The “abscopal” effect, or what could more accurately be termed an “in vivo vaccination” effect, has previously been demonstrated in pre-clinical models. Demaria et al. showed decreased pulmonary metastases and improved survival in mice treated with radiotherapy in the context of CTLA-4 blockade [11]. The effect of dose, fractionation, and timing of the “abscopal” effect is controversial [10]. Several pre-clinical studies suggest that hypofractionation is optimal, while other studies suggest that conventional fractionation is more effective at promoting an “abscopal” effect [10].

The first clinical report of an “abscopal” effect in a patient receiving ipilimumab with concurrent radiotherapy was recently reported by Postow et al., in which they describe a patient with metastatic melanoma with a paraspinal mass, splenic lesions, and right hilar lymphadenopathy [1]. This patient was treated palliatively for back pain caused by the paraspinal mass, to 28.5 Gy in three fractions. She continued to receive ipilimumab. Five months after radiotherapy, all lesions were found to have regressed on CT scan, and 10 months after radiotherapy, lesions were stable with continued presence of minimal disease.

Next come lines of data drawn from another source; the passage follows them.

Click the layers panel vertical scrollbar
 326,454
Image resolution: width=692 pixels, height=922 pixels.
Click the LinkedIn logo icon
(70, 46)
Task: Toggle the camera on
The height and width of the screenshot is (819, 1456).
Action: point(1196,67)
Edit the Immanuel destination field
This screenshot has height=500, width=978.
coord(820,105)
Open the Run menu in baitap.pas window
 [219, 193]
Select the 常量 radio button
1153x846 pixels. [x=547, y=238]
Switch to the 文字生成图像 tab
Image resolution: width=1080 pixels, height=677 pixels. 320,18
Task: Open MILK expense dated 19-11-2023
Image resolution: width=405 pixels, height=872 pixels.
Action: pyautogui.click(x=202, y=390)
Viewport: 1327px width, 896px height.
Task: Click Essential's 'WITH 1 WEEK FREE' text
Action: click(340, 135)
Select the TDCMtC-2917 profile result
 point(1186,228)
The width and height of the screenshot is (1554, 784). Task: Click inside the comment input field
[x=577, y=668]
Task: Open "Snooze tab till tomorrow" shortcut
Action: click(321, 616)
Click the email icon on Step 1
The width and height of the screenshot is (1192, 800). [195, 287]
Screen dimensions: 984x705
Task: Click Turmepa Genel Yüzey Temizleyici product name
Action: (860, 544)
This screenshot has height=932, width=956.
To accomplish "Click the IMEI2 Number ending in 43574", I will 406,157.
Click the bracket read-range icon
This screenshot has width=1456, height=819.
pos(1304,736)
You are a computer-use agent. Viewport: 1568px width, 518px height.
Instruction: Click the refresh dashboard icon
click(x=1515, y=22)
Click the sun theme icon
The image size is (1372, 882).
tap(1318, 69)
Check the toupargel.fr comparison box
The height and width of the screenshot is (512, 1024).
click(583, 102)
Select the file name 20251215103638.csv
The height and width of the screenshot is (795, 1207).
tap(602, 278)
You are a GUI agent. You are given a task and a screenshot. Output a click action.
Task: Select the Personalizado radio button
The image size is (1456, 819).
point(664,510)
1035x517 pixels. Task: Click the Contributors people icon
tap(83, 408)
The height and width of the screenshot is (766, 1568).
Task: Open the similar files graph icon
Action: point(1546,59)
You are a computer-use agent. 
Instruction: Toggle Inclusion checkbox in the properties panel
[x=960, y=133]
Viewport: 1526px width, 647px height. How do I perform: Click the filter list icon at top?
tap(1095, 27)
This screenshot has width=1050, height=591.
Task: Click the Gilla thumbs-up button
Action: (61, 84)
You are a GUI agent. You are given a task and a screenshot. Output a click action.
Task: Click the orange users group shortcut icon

Our case differs from the one described by Postow et al. in several ways. First, our patient was asymptomatic at the time of radiotherapy and was prospectively treated with ipilimumab, not only because he had progressive metastatic disease, but also because we hypothesized that it may provide an endogenous vaccination, which could potentially amplify the systemic anti-melanoma T cell response in the setting of CTLA-4 blockade. Second, our patient achieved a complete response with no evidence of disease on CT or PET scan, although our follow-up interval (12 months) is still relatively short. Third, given the location of his metastatic disease, we were able to treat with radiotherapy to a higher dose per fraction (54 Gy in three fractions vs 28.5 Gy in three fractions). This may have resulted in an increased systemic immune response as suggested in the preclinical work by Dewan et al., with limited data suggesting a dose-response relationship [10].

While delayed response to ipilimumab alone has been reported, the historical overall response rate to ipilimumab in stage IV melanoma is <10%, with a complete response rate of <2% [7]. The patient's left axillary tumor demonstrated likely pseudoprogression, given the rapid growth followed by rapid resolution, observed in approximately 10% of ipilimumab responses. Finally, the patient also experienced autoimmune hypophysitis, a well-described adverse effect of ipilimumab, and he has responded well to a gradual and ongoing prednisone taper [12].

At the Stanford Cancer Institute, we are currently enrolling patients on a study in which patients with metastatic melanoma are treated concurrently with ipilimumab and radiotherapy, with the goal of enhancing the induction of systemic anti-melanoma immune responses that will inhibit growth and kill melanoma cells in sites of established metastases outside of the radiotherapy field more effectively than with anti-CTLA-4 alone, with minimal or no additional toxicity. The use of targeted immunotherapy in combination with radiation therapy is becoming an area of increasing interest and clinical investigation in melanoma. Seung et al. recently reported results from a phase 1 study combining stereotactic body radiotherapy and IL-2 in patients with metastatic melanoma or metastatic renal cell carcinoma and found that 8 of 12 patients had a complete response (CR) or partial response (PR) by RECIST in unirradiated lesions after treatment, with a significantly greater frequency of proliferating CD4 cells with an early activated effector memory phenotype in the peripheral blood of responders versus nonresponders [13]. This in vivo tumor vaccine strategy has potential clinical applicability for the treatment of a variety of tumor types, not only with anti-CTLA-4 or IL-2 but also with other immunotherapies currently in development, such as anti-CD137, anti-PD-1, and anti-PD-L1.